© JUNGE FREIHEIT Verlag GmbH & Co. www.jungefreiheit.de 42/16 / 14. Oktober 2016

„Symbiose zwischen Staat und Banken“
„Besseres Geld für die Welt“: Die vierte Konferenz des Ludwig-von-Mises-Instituts Deutschland suchte libertäre Antworten auf die Finanzkrise
Christian Dorn

Was macht dich froh auf dieser Welt? Geld, Geld, Geld. Was ist’s, was die Welt zusammenhält? Geld, Geld, Geld“. Die eigentlich zeitlosen Zeilen des Pankow-Rocksongs „Geld“, geschrieben von André Herzberg für die musikalische Adaption des Hauff-Märchens „Das kalte Herz“, sind angesichts der aktuellen Euro- und Finanzpolitik von abnehmender Überzeugungskraft. Verantwortlich hierfür ist aus libertärer Sicht das auf staatlicher Schöpfung beruhende „Fiat-Geldsystem“. Daher hatte das Ludwig-von-Mises-Institut am vorigen Wochenende unter dem Titel „Besseres Geld für die Welt“ zur inzwischen vierten Konferenz geladen.
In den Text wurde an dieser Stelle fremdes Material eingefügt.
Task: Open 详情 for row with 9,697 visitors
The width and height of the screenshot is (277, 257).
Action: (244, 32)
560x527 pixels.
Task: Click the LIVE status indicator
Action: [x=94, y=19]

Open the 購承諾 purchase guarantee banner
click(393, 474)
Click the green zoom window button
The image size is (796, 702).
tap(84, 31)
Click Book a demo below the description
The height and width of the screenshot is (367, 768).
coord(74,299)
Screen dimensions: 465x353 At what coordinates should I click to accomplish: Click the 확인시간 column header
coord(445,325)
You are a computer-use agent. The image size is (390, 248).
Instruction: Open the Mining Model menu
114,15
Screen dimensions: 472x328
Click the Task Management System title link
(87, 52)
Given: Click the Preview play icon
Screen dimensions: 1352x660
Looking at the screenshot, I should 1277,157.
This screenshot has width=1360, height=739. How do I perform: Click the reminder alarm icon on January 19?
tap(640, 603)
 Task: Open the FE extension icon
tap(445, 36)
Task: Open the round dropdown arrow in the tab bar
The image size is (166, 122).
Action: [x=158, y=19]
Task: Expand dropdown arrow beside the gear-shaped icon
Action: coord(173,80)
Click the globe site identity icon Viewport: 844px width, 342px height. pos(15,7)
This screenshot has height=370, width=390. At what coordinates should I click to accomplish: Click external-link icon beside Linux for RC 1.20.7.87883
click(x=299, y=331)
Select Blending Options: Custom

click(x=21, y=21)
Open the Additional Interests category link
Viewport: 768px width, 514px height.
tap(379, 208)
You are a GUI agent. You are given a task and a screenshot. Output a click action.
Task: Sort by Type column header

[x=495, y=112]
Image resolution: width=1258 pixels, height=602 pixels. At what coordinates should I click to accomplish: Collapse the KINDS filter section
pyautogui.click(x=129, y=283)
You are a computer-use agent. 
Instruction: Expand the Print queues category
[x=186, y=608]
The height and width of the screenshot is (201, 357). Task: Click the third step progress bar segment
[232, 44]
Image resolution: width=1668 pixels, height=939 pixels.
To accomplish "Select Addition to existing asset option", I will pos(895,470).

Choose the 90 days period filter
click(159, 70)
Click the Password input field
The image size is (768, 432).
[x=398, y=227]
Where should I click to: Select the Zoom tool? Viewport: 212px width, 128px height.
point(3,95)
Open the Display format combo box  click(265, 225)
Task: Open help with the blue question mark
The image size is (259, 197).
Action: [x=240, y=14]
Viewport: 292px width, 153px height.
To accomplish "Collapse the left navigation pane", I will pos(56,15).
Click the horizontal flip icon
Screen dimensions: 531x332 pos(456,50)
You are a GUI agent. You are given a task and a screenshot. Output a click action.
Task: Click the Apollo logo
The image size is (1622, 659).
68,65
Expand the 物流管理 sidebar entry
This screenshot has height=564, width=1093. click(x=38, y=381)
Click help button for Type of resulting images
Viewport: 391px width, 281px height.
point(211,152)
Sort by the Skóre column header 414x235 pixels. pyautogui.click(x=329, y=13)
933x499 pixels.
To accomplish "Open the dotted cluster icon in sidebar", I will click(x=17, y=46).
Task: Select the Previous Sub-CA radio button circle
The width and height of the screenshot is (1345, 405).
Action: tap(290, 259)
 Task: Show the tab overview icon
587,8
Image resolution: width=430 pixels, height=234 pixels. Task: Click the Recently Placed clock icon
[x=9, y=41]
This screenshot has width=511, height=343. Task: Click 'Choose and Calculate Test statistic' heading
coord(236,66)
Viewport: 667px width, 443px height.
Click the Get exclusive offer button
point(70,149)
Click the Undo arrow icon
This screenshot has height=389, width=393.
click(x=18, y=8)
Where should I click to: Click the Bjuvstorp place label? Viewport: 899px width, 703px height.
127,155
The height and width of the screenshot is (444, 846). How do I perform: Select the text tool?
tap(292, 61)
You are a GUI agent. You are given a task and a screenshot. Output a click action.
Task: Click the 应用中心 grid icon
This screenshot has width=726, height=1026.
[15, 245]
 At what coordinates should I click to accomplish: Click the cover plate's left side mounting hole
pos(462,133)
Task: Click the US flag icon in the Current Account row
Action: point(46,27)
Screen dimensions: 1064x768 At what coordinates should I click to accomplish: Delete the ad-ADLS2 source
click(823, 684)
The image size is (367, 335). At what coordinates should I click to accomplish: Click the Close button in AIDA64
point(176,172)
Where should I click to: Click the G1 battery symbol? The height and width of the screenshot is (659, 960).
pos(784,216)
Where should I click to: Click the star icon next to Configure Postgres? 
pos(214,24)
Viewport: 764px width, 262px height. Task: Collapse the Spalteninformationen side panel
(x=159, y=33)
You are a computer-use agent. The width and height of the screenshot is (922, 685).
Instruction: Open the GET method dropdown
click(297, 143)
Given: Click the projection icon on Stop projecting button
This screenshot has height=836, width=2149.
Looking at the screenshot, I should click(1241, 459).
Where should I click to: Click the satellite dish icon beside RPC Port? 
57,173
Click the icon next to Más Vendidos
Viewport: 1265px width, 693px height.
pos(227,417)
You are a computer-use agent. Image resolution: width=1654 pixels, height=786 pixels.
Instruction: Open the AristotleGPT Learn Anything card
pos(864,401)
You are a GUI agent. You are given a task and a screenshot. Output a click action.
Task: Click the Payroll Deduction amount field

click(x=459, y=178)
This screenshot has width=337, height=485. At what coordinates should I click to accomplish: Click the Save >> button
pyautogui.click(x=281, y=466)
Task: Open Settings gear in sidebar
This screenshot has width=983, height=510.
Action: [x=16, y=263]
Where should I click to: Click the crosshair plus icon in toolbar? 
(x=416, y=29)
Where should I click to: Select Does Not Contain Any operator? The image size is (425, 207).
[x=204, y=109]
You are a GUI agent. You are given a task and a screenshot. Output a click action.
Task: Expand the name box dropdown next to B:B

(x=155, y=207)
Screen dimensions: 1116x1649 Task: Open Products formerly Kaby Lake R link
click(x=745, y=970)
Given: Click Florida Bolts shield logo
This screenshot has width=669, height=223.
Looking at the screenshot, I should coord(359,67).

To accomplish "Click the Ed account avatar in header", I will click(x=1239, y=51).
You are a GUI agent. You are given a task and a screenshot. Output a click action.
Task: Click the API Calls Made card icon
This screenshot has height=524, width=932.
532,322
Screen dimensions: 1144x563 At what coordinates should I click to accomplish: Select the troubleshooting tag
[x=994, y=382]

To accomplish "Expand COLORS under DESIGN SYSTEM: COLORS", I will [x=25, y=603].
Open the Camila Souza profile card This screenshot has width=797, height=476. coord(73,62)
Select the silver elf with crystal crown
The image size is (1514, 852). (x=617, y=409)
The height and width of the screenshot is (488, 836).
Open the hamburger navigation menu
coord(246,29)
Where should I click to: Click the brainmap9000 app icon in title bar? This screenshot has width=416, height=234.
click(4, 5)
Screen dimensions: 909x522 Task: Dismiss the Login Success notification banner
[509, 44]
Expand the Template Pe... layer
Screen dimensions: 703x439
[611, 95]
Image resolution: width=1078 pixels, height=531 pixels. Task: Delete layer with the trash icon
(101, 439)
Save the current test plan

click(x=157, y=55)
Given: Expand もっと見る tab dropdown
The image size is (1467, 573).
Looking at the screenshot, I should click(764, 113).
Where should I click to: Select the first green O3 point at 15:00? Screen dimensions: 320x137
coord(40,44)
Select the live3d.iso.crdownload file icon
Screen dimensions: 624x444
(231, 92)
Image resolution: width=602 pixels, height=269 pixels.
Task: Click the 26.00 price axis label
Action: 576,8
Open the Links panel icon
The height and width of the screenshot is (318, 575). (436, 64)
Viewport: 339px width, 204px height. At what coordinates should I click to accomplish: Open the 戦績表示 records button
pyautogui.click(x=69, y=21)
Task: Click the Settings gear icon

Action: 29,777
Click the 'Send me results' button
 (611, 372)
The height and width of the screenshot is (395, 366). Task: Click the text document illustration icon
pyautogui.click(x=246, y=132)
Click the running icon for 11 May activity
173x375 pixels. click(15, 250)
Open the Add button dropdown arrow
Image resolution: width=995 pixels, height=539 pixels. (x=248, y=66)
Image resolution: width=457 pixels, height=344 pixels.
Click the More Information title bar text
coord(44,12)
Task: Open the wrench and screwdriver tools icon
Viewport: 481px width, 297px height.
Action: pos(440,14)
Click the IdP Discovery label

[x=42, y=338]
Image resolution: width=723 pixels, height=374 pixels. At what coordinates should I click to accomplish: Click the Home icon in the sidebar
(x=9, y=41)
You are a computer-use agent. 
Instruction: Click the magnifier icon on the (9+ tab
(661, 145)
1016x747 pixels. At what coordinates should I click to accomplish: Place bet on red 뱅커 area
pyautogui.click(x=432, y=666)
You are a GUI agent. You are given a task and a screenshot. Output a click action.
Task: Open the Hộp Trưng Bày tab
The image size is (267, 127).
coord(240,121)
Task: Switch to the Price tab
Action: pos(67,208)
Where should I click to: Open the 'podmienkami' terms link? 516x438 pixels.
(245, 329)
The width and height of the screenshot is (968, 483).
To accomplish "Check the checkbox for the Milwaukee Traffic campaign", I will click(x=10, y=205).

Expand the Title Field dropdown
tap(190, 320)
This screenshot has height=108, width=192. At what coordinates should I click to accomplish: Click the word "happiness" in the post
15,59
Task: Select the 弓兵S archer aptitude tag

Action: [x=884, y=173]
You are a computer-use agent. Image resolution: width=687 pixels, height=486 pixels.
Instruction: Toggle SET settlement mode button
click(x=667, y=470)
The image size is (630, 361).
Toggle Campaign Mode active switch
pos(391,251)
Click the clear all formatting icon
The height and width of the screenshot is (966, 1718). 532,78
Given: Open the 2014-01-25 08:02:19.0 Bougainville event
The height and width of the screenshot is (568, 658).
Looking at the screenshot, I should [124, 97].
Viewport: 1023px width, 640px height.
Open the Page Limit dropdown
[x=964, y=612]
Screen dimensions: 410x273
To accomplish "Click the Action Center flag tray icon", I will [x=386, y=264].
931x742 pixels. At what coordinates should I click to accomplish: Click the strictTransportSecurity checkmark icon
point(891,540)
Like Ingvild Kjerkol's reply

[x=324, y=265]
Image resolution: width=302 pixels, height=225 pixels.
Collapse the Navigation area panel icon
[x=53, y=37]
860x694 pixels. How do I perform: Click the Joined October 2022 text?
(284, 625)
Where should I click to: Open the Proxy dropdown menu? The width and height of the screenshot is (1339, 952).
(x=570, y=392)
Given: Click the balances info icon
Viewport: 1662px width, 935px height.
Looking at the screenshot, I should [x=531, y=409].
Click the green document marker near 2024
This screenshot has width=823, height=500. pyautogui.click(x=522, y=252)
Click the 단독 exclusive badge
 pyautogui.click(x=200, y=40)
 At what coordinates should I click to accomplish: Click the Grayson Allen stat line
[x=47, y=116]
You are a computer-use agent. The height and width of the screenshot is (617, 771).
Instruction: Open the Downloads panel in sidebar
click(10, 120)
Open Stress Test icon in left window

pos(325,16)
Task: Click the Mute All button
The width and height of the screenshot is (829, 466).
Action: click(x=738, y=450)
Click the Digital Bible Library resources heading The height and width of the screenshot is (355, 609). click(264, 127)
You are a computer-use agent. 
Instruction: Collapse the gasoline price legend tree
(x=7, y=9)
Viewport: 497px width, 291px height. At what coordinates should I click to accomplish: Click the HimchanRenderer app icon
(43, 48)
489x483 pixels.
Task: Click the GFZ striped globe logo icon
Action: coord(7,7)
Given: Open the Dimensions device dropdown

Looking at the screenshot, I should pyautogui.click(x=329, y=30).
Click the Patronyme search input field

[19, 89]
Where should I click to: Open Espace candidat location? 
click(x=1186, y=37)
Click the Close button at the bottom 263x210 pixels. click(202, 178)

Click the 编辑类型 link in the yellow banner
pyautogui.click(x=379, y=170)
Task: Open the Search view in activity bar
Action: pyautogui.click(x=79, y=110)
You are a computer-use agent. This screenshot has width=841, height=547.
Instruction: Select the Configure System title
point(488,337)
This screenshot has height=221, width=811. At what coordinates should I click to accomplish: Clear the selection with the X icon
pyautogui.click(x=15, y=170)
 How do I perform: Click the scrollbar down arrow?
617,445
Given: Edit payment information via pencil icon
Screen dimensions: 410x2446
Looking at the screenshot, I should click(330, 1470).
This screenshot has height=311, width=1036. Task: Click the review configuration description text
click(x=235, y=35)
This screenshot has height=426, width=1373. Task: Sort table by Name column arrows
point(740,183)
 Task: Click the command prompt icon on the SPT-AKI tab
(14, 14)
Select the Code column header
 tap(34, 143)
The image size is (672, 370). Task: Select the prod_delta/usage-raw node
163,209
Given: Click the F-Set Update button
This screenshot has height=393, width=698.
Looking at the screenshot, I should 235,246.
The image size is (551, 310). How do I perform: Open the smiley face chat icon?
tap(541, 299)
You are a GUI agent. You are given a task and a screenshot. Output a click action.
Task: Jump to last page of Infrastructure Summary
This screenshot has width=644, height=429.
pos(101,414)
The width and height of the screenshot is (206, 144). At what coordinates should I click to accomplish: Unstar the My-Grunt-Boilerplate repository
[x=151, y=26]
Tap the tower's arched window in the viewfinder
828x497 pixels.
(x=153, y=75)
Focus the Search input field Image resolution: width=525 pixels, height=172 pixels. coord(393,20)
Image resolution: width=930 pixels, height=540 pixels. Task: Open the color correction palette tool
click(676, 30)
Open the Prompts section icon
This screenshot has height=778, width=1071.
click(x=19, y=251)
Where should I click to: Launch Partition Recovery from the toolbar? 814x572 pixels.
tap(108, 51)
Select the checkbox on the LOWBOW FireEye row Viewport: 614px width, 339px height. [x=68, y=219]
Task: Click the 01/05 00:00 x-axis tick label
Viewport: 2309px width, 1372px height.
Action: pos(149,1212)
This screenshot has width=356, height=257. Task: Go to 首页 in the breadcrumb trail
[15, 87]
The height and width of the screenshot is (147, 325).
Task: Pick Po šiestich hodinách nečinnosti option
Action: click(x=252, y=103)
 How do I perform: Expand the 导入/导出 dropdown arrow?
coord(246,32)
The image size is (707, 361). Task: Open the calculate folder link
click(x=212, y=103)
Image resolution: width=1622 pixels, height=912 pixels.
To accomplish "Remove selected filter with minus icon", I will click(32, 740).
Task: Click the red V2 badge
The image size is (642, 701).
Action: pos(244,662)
Institutspräsident Thorsten Polleit, warnte eindringlich vor den „schweren ökonomischen und ethischen Defekten“ des staatlichen Zwangsgeldes. Wegen seiner inflationären Tendenz bereichere es einige auf Kosten vieler und sei daher „in höchstem Maße ungerecht“. In diesem Zusammenhang erschien es nur selbsverständlich, den Begriff der „Schweigespirale“ um den Terminus „Interventionsspirale“ zu ergänzen, wie es der Ökonom Jörg Guido Hülsmann tat. Die heutigen Negativzinsen seien eine „groteske Verkehrung“ dessen, was Wirtschaft eigentlich sein sollte. Das „große Zerstörungswerk“ der Zentralbank, welches reales Kapital schleichend vernichte, sei eigentlich an einem Endpunkt, doch ihre „Kreativität“ nicht. Die Möglichkeit, „dematerialisiertes“ Geld zu schaffen, sei derzeit auf dem Höhepunkt. Dies bringe aber keinen gesamtgesellschaftlichen Nutzen, die Gewinne würden von den der Zentralbank nahestehenden Akteuren privatisiert, die entstehenden Kosten vergemeinschaftet.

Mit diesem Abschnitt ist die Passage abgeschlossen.